Pilot program helps older youth with developmental disabilities
LaChristopher Stewart stood outside in the driveway of his South Euclid home while staff from the Cuyahoga County Board of Developmental Disabilities met inside with his mother, Sandra Moore.
Stewart likes to be outside, and on this day he was using a coping strategy he learned from developmental disabilities board staff. He took a break from feeling overwhelmed by the number of people who were sitting in his living room.
Stewart is 18 years old, has mild autism, attention deficit hyperactivity disorder and a cognitive psychosis, which can impair learning and daily functioning.
“He was having meltdowns,” Moore said. “He was tearing up the house, putting holes in the wall. He was just doing a lot of things, and I didn't know how to handle the situation.”
Stewart refers to the visitors as “the girls,” a group of professionals assigned to his Intensive Support Team or IST. That's a Cuyahoga County Board of Developmental Disabilities program, begun in 2022, that offers support for youth with disabilities and severe behaviors. The goal of the program is to keep families together by preventing the removal of youth with disabilities from their home. It’s geared toward older youth ages 14 to 22.
Lori Mago, the board’s division manager of assistive technology and children’s services, said her team heard from families of youth with disabilities about the struggle in their homes and the need for resources and support.
“As children get older and have severe behavioral issues along with developmental disabilities, ... these kids become harder and harder to maintain in their own homes,” she said.
Mago said the lack of insurance coverage for certain services like Applied Behavioral Analysis, or ABA, therapy for older youth creates an unmet need. ABA therapy uses positive reinforcement to shape desired behaviors in those with autism. Stewart has an ABA therapist, but that’s not the case for all participants, as the program is specific to each child’s needs and some children don't have the necessary insurance coverage.
Funded through local levies, IST provides weekly home visits with an emphasis on parent training.

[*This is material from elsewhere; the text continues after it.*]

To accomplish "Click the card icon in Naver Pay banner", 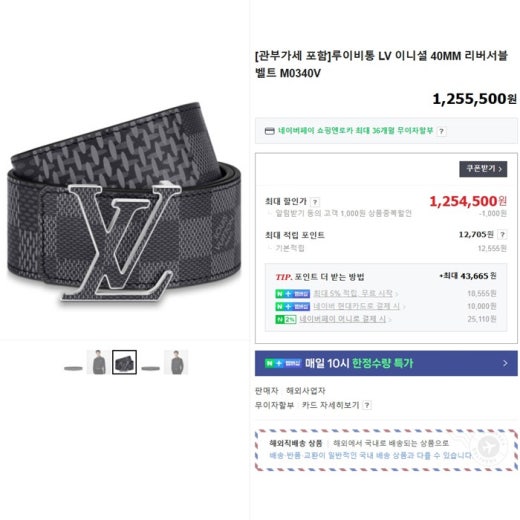I will click(x=269, y=131).
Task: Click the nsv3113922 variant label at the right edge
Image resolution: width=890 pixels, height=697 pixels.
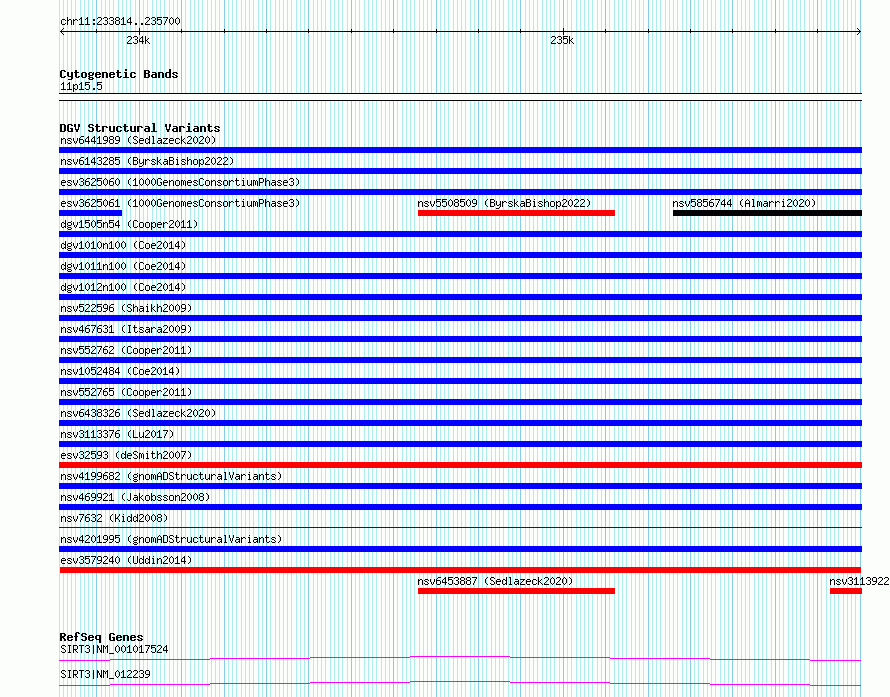Action: coord(858,581)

Rick Cirillo, Chief Clinical Officer of the county board, said it’s not unusual for youth and their caregivers to suffer trauma because of economic, environmental and other disadvantages. One of the ways to shift behaviors is to make life more predictable. Social stories, a series of pictures that help prepare youth for what to expect in life, are an example of that, Cirillo said.
“And that predictability often has a calming influence,” he added. “Another thing you can do is, you can give a person a sense of control. When people have a sense of control, it tends to temper, to some extent, more traumatic types of reactions. We tend not to feel traumatized over things that we perceive we have control over.”
The program is also designed for children who need crisis beds. Families may need respite care, which is temporary institutional care for a child with disabilities, providing relief for their usual caregiver. Host families or community-based agencies provide crisis beds, but there are not enough beds to meet the need in the county. Mago said if they identify families that are struggling early enough, they can prevent other actions, like loss of custody.
The lack of crisis beds for kids with disabilities is an issue throughout Ohio. Director of the Ohio Board of Developmental Disabilities Kimberly Hauck said the state has a program that’s similar to Cuyahoga County’s. It’s called the Multidisciplinary Comprehensive Assessment Team, also known as MCAT, which also helps keep youth with their family.
“Out of the 30 families that we’ve supported in MCAT, I believe all 30 of those youth have stayed in their house or stayed at home with their families,” Hauck said.
Gov. Mike DeWine's 2023 state budget proposal, still being considered by the legislature, includes $14 million for youth with complex needs. Hauck said MCAT is part of the proposal, and they’re hoping to expand the program.
Stewart’s mother said the Intensive Support Team taught her how to react differently during a stressful situation. Instead of raising her voice, she now stays out of her son's space until he calms down so they can have a conversation.
“He get to acting up, I act worse,” she said. “And that just made him go into another way of acting out."
"That picture’s hiding a big hole on the wall," she said, pointing to a painting on the wall. "You know, the little things that he would do, I don't have that problem anymore because I’ll just let him have his space.”
The team also implemented ways for Stewart to learn organization and hygiene, such as putting labels on his laundry baskets, so he knows when his clothes are clean or dirty.
About halfway through the meeting, Stewart walked in through the front door. “The girls” talked to him about the snow fall that covered the ground that morning. The conversation shifted to focus on his interest in drawing, and the IST staff asked him if he needed more paper. He said "Yes," and the staff offered to bring him more paper the following week.
IST support includes occupational therapy, speech and language therapy, a case manager and a variety of behavior supports, like a tool called the anger thermometer. Stewart hangs his anger thermometer on the wall by the front door so he can look at the pictures and express how he’s feeling.
“What zone are you in now,” Moore asked.
“Happy,” Stewart said.
The county has helped 26 families so far and the hope is to serve 100 by the end of 2023.